Old German Songbooks, No. 14: Volkslieder-Album (1864)

  • Volkslieder-Album. Eine Sammlung ausgewählter Volkslieder für eine Singstimme mit Begleitung des Pianoforte, Berlin, Trautwein, n. d. [1864]
    Now available at the Internet Archive
This is a collection of some of the most popular so-called "Volkslieder" with simple piano accompaniments. These kind of booklets were cheaper than single sheet music editions but looked better and more sophisticated than songbooks. The target audience were amateur musicians who loved to sing and make music at home. 

There is no publication date, but a book with this title is listed in Hofmeisters Monatsberichten in April 1864 (p. 83).

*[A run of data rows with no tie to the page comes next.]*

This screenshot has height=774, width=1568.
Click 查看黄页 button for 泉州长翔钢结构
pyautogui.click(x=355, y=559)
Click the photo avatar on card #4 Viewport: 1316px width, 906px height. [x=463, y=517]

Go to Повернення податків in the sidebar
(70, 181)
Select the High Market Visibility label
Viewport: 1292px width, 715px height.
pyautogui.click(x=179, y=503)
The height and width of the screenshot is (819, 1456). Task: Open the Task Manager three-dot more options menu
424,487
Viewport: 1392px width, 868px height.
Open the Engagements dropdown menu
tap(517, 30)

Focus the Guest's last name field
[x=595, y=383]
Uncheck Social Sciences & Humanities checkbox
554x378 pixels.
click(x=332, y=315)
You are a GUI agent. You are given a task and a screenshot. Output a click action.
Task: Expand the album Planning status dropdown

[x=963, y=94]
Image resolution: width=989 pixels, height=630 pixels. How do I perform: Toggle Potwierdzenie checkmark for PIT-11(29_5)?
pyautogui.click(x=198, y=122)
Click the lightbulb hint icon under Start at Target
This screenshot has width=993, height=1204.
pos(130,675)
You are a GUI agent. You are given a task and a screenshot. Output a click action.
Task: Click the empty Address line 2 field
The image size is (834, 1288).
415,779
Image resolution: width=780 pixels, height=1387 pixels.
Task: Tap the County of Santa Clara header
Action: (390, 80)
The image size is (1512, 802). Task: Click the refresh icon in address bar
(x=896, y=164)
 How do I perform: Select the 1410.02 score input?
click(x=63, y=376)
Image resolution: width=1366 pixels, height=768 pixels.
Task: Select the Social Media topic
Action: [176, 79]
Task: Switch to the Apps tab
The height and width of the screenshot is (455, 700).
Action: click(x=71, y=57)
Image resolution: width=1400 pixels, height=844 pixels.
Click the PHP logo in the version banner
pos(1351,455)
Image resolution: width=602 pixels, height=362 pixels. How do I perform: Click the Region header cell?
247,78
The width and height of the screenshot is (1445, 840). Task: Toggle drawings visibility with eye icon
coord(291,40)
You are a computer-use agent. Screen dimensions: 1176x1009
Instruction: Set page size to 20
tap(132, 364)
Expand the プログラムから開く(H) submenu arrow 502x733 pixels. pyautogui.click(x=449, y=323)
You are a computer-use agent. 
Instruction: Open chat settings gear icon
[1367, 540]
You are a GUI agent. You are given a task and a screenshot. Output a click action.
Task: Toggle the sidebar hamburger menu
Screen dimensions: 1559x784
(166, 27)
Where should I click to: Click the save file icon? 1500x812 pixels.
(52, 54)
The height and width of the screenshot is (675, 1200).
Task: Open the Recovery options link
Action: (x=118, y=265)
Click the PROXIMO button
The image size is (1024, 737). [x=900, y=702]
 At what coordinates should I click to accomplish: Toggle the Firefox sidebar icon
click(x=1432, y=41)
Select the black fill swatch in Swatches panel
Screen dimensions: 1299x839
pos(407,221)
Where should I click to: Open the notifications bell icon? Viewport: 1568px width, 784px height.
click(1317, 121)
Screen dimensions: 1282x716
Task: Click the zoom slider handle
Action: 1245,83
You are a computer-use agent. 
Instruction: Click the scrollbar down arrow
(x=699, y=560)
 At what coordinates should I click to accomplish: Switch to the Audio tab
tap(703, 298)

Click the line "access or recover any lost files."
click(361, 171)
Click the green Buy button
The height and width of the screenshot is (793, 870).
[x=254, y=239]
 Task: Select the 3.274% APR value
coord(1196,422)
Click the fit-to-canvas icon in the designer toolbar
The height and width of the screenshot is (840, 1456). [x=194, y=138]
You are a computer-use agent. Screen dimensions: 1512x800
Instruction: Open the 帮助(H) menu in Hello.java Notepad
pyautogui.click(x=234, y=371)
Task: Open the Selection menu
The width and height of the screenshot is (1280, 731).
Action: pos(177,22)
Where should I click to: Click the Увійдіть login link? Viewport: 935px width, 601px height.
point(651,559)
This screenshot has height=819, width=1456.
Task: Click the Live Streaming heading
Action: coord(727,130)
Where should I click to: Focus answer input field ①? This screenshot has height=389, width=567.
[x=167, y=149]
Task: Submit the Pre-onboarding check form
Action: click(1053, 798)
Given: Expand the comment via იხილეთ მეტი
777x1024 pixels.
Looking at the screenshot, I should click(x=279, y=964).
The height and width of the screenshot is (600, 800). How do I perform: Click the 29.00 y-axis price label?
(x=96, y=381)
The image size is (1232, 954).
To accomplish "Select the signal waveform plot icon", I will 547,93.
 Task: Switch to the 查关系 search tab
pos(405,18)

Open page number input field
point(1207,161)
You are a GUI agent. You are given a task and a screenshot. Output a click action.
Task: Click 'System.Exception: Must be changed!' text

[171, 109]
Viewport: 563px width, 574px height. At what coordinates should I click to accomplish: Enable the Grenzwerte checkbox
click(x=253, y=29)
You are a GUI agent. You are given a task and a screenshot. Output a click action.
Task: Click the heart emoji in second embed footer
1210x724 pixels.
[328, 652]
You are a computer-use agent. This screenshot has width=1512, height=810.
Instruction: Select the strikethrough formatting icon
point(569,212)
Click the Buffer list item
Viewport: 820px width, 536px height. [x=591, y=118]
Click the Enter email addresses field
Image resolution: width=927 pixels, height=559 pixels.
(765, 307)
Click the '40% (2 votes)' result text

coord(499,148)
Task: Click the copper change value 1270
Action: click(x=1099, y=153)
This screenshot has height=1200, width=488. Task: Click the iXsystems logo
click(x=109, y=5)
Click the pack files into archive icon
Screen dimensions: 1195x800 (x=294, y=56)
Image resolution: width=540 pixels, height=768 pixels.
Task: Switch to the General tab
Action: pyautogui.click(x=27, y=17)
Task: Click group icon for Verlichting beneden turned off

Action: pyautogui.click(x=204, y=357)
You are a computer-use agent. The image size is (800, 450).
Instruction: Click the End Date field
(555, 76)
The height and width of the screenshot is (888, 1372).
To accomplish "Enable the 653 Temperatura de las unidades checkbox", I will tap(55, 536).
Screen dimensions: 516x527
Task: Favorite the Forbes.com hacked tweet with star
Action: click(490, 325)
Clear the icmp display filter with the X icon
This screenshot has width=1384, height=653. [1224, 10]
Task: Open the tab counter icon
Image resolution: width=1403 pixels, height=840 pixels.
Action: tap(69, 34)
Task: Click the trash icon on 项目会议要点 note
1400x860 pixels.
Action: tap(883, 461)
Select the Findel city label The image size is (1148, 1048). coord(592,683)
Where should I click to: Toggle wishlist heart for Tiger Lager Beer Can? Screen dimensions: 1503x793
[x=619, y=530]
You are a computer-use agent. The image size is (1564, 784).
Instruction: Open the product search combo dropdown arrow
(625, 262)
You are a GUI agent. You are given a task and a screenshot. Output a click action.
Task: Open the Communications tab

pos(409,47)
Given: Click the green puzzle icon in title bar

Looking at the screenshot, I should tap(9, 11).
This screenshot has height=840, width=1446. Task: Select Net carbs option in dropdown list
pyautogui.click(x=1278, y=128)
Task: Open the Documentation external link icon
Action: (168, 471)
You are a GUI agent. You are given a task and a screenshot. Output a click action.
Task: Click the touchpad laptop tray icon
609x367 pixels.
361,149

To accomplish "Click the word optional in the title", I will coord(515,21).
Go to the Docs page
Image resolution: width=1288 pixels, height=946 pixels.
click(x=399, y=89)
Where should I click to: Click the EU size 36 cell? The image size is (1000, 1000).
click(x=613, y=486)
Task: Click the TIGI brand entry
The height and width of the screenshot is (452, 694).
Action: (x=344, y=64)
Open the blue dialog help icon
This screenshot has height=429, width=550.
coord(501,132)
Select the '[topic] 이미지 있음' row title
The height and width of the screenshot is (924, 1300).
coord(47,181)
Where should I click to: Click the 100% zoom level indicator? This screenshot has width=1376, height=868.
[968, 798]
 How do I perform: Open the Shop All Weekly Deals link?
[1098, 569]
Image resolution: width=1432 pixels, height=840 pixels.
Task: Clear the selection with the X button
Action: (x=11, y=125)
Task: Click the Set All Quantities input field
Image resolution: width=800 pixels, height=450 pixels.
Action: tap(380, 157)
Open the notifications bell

Here we can find altogether 32 songs with simple piano arrangements and one may say that they were among the most popular from this genre. Besides the well known German standards like the unavoidable "Lorely" this booklet also includes of generous amount of foreign pieces, of course with German texts.

Thomas H. Bayly's "Long, Long Ago" had become immensely popular in Germany but it was usually regarded as an "Irisches Volkslied" (No. 30: "Lang' ist es her"). Thomas Moore's "The Last Rose of Summer" was also well known since Friedrich von Flotow had used it in his opera "Martha" in 1847 (here No. 13: "Letzte Rose"). Not at least the anonymous editor included "Robin Adair", at that time ubiquitous in songbooks of all kinds. There were also Sicilian, Russian and Swedish songs. A favourable review can be found in Pädagogischer Jahresbericht 16, 1864 (Leipzig 1865, pp. 407 & 409, at BStB-DS):
"Das sind wirklich 'ausgewählte', oder vielmehr auserwählte Volkslieder, 32 an der Zahl, mit leicht spielbarer, sehr discreter Klavierbegleitung; eine Sammlung, die nichts enthält, was nicht musikalisch charaktervoll, poetisch bedeutsam wäre, und welcher deshalb die weiteste Verbreitung - auch um der hübschen Ausstattung willen - zu wünschen ist".
Another review in the AMZ in 1867 (Vol. 2, 1867, p. 161, at Google Books) was not as positive. This writer admonished the complete lack of information about the songs in this collection: 
"[...] wie es sich der Herausgeber überhaupt sehr bequem mit dem Nachweise gemacht hat; so hat er es nicht einmal der Mühe für werth gehalten, die namen der Componisten, welche ja meistentheils bekannt sind, anzumerken, nur selten treffen wir einen Namen [...] Wir möchten unserseits nur den Herausgeber fragen, ob das Lied 'Hans und Liese' zu den Volksliedern zu zählen und warum der Name des Componisten (Curschmann) nicht genannt ist? Soll etwa durch das Letztere die Einschmuggelei gedeckt werden?"
Other songs were lifted from Friedrich Silcher's books. The "Matrosenlied" was written by Gerhard and Pohlenz, the German words for "Robin Adair" were also by poet Wilhelm Gerhard, to name only some more examples. But this sloppiness was not untypical for the attitude of many publishers and editors towards the "Volkslied"-genre. Eveybody who had tagged his songs that way - or whose songs were regarded as "Volkslieder" - would quickly find them reprinted in other collections, usually without proper acknowledgement. "Folk songs" were seen as common property, no matter who had written them and the music publishers felt justified to recycle them for free.